2022 will go down as a tough year for crypto, and the bleak market conditions were mirrored by a decline in venture capital (VC) funding flowing into the blockchain and crypto sectors.

A report from Blockdata highlights consecutive quarterly drops in funding through 2022, following booming VC funding into the wider Web3 space through 2021.

Analyzing data from CB Insights, Blockdata rounded off 2022’s final quarter of venture capital funding value, noting a 34% decline from Q3 2022. The last quarter of the year was down drastically compared with Q1 and Q2, dropping by 67% and 53%, respectively.

The subsequent drop in VC investment fell every quarter from an all-time high of $11 billion in investments and 692 deals in the first four months of 2022.

Blockdata points to several factors for the decline in crypto and blockchain-related VC funding last year. The $60 billion collapse of the Terra ecosystem in May 2022 is highlighted as a trigger event, leading to the subsequent bankruptcy of cryptocurrency lending firms Three Arrows Capital and Celsius.

The implosion of FTX in November 2022 further impacted volatility through the space, while global macro conditions in capital markets affected by rising interest rates and inflation also played a role in the decline of investments from venture capitalists.

As a result, Q4 2022 saw just $3.7 billion in funding from VCs — a 61% drop from the $9.6 billion in Q4 2021. The total funding from blockchain and crypto startups declined by 11% yearly, from $32 billion to $29 billion.

Blockdata highlights the volume of deals in 2022 increasing by 35% compared with 2021 as a positive takeaway. The firm suggests that despite a pullback in venture capital spending, investors are still looking to bankroll blockchain-based technologies, applications and startups.

The report notes that venture capital investments are shifting toward “non-volatile innovations,” including cross-chain bridges, payments and remittances, lending, decentralized autonomous organizations, asset management and digital identity management.

Q4 still produced some sizeable VC investments. Amber Group netted the highest funding, raising $300 million in a Series C round in December 2022 to tackle drawdowns of specific products affected by the FTX debacle.

Nine “blockchain mega-rounds” occurred in Q4, where firms netted over $100 million in funding. Uniswap and Celestia were the only firms to reach unicorn status in Q4 last year, valued at $1.7 billion and $1 billion, respectively.

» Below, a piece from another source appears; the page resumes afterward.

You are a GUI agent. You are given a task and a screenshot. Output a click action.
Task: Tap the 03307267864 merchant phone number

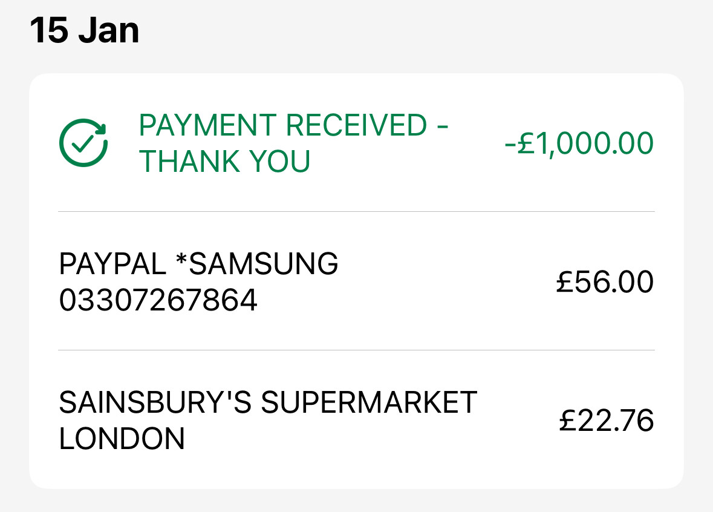click(158, 300)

Coinbase Ventures was identified as one of the most active corporate VC investors through 2022, participating in 13 different funding rounds of blockchain and crypto startups.

Cointelegraph Research previously highlighted the drop in venture capital investments into blockchain and crypto firms in 2022. Web3 and infrastructure service providers received the highest share of VC funding, according to Cointelegraph’s in-house research.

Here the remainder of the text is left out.